### WORK TO BE COMPLETED
Retype all of the listing exactly, passing over any picture you find.

┌─ MATERIAL PROVIDED

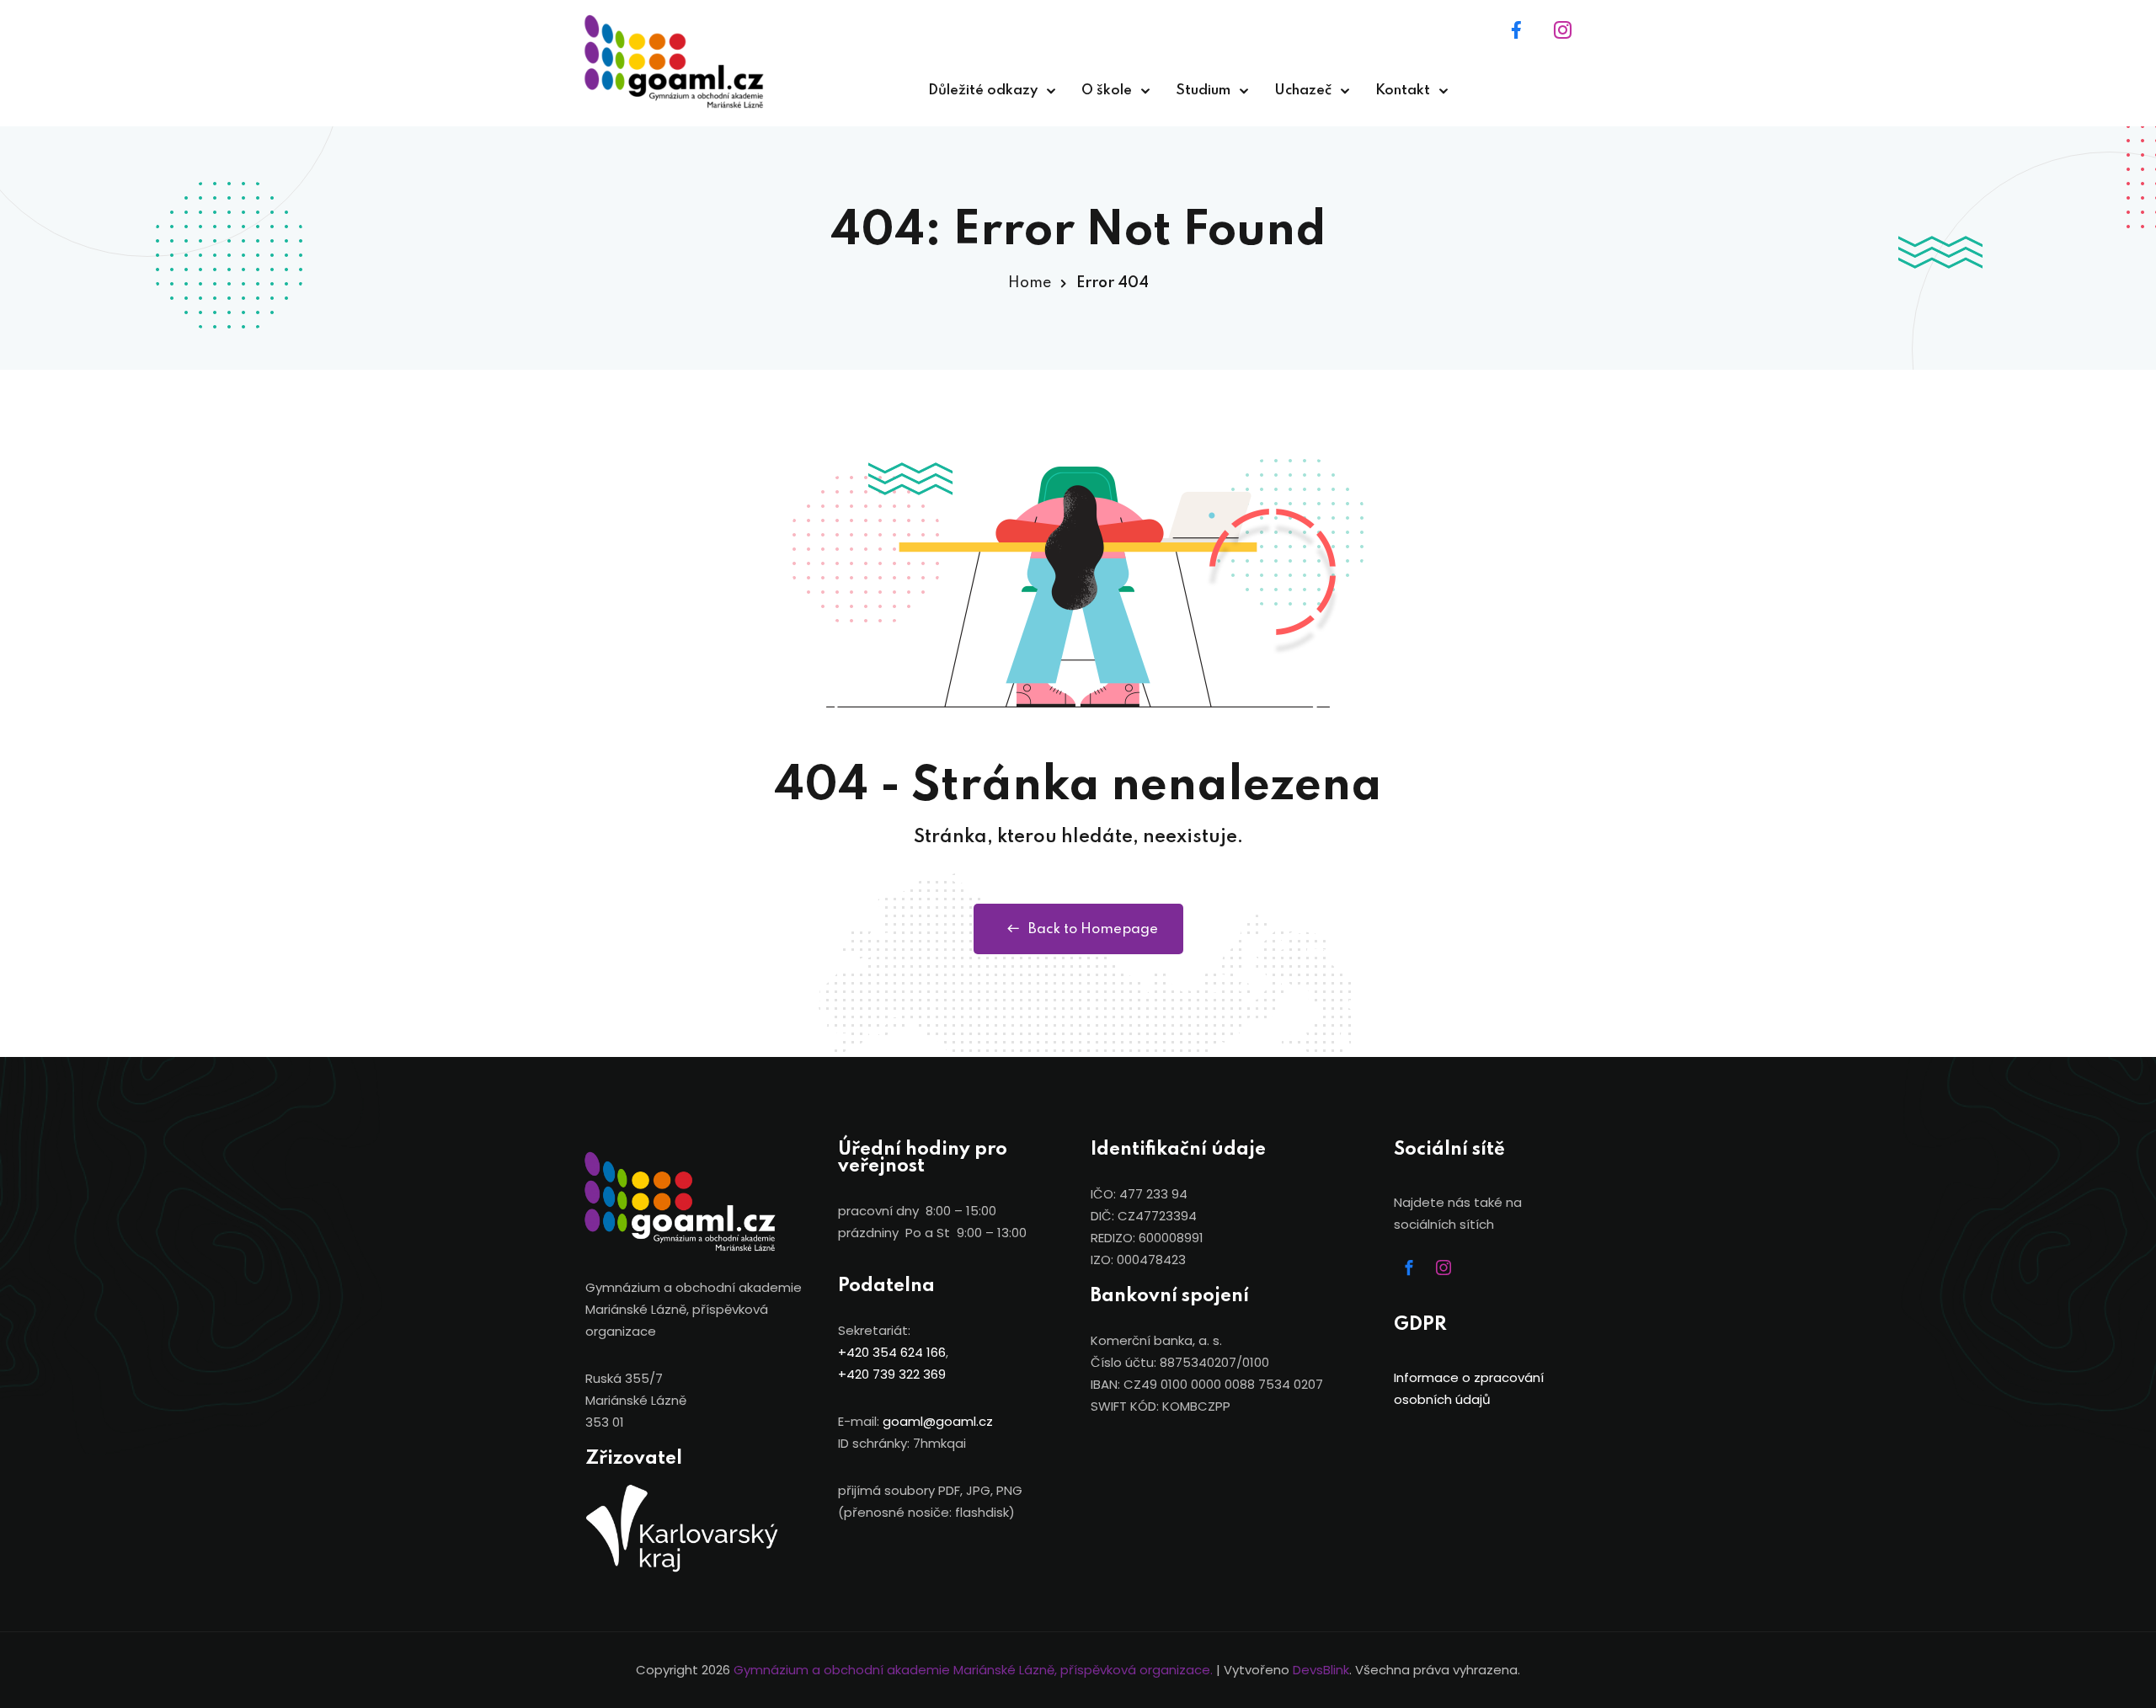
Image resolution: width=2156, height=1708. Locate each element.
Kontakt (1402, 90)
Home (1029, 283)
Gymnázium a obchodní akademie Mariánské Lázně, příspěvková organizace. (973, 1670)
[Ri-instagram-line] (1562, 29)
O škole (1106, 90)
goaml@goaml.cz (938, 1421)
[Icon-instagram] (1443, 1267)
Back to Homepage (1093, 929)
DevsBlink (1321, 1670)
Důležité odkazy (983, 90)
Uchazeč (1302, 90)
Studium (1203, 90)
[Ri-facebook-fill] (1516, 29)
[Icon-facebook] (1409, 1267)
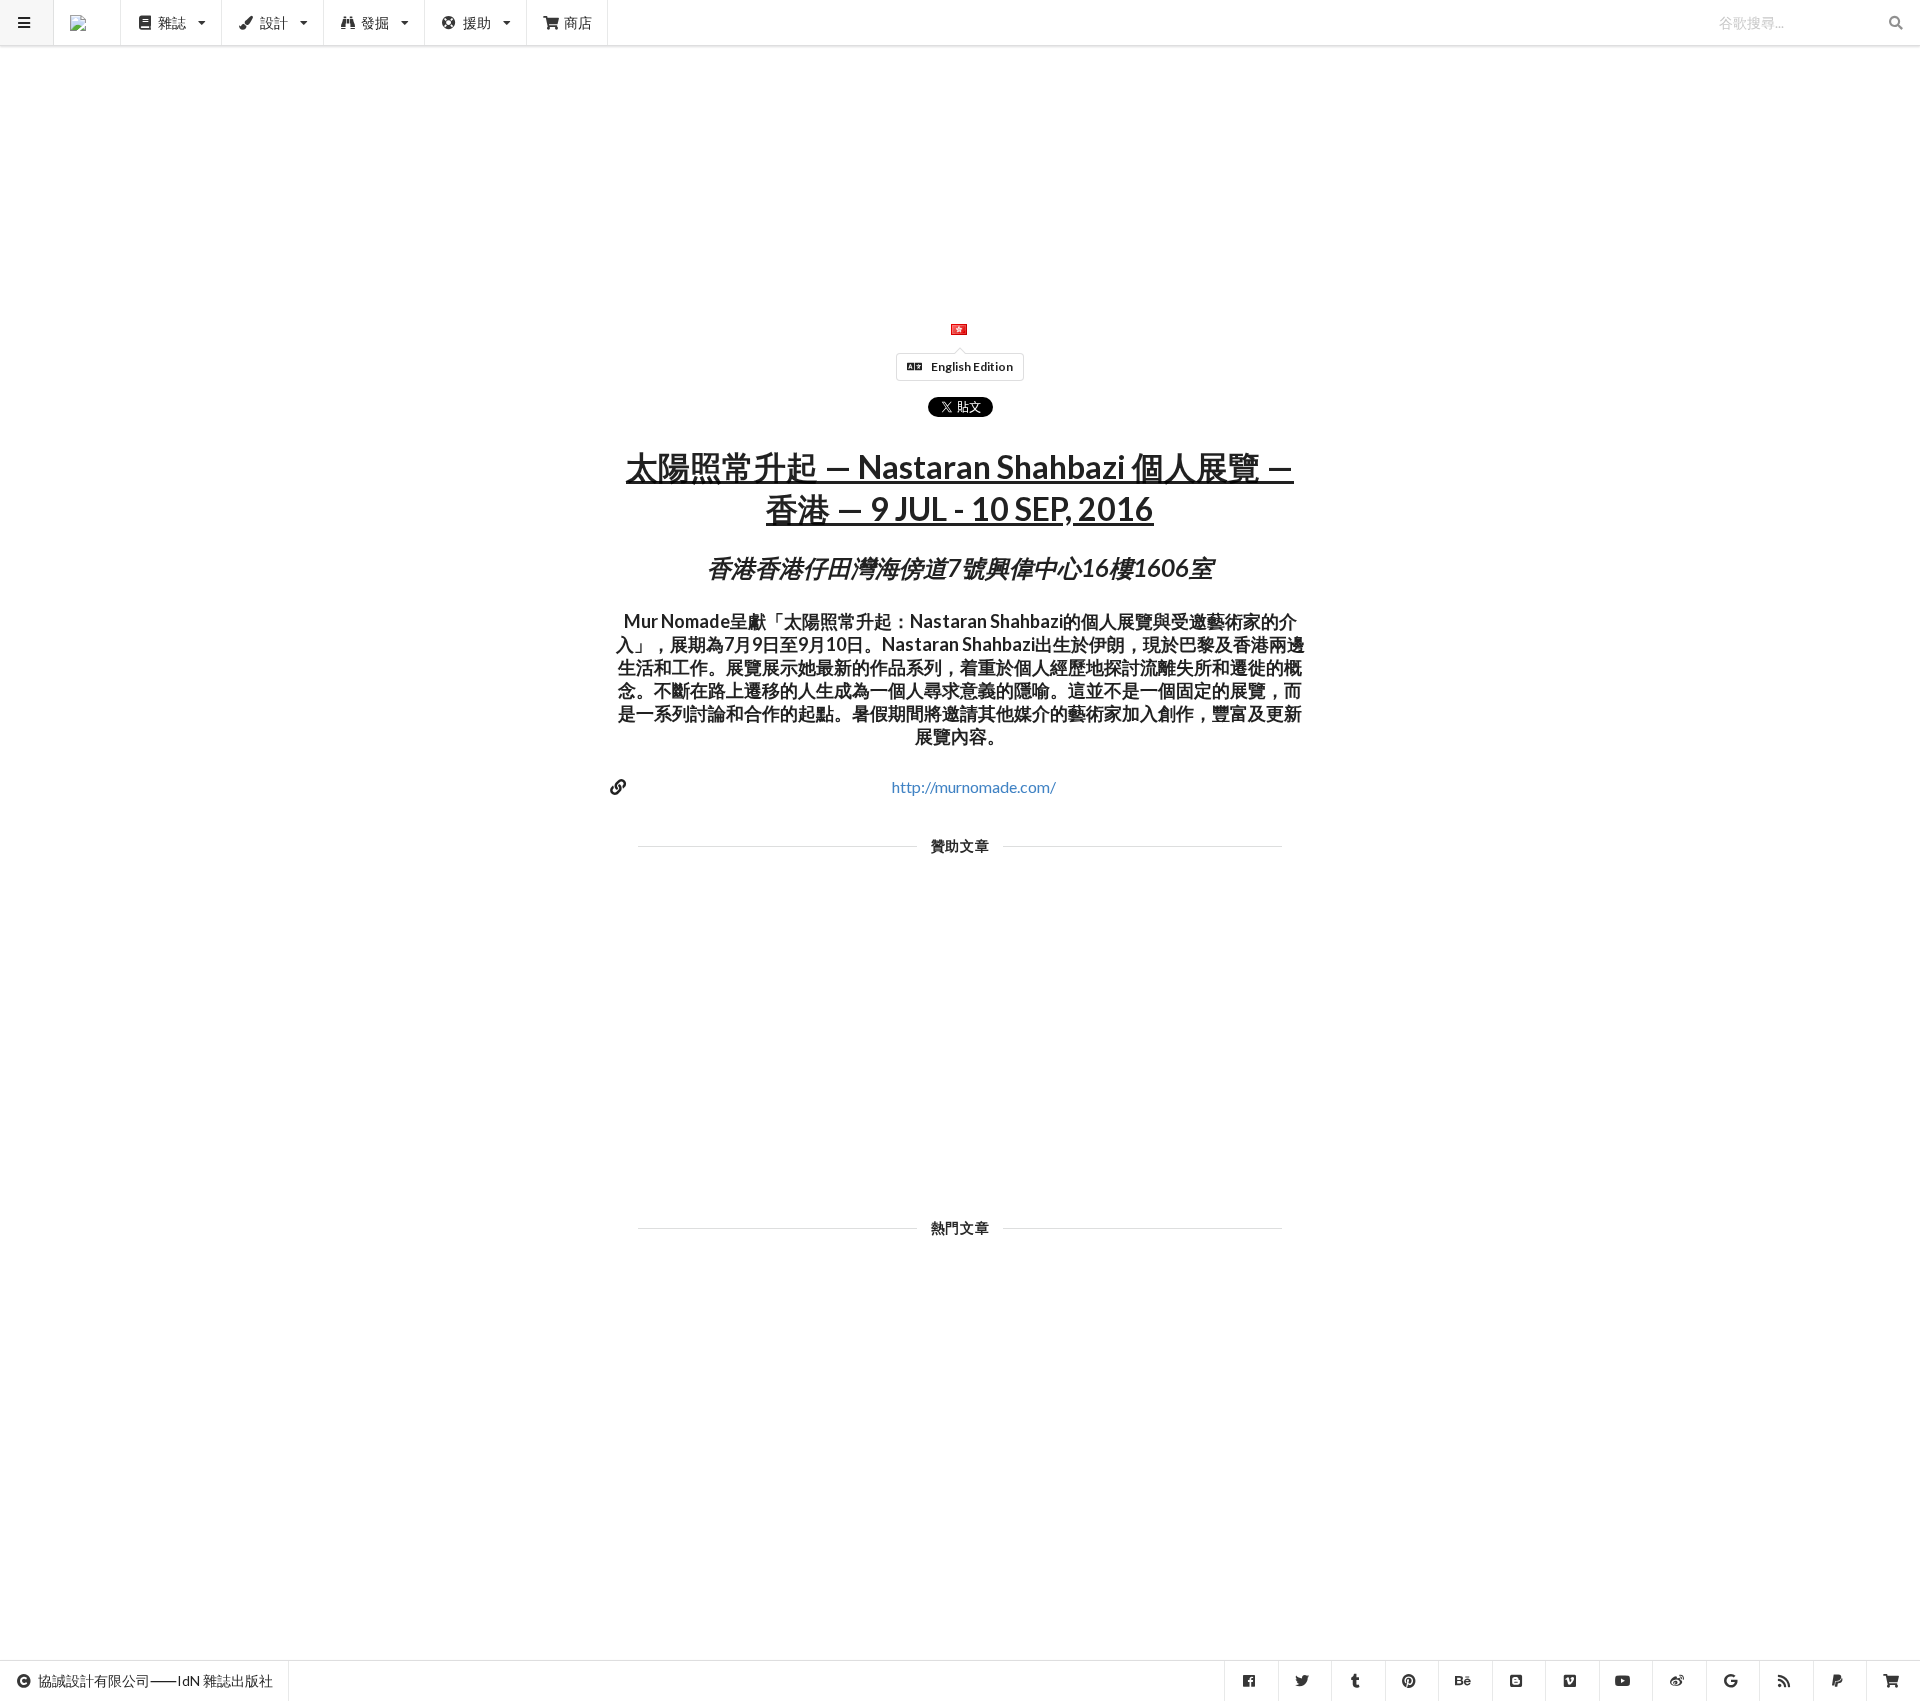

└─

### TASK ANSWER
Image resolution: width=2156, height=1708. Locate each element.
Kontakt (1402, 90)
Home (1029, 283)
Gymnázium a obchodní akademie Mariánské Lázně, příspěvková organizace. (973, 1670)
[Ri-instagram-line] (1562, 29)
O škole (1106, 90)
goaml@goaml.cz (938, 1421)
[Icon-instagram] (1443, 1267)
Back to Homepage (1093, 929)
DevsBlink (1321, 1670)
Důležité odkazy (983, 90)
Uchazeč (1302, 90)
Studium (1203, 90)
[Ri-facebook-fill] (1516, 29)
[Icon-facebook] (1409, 1267)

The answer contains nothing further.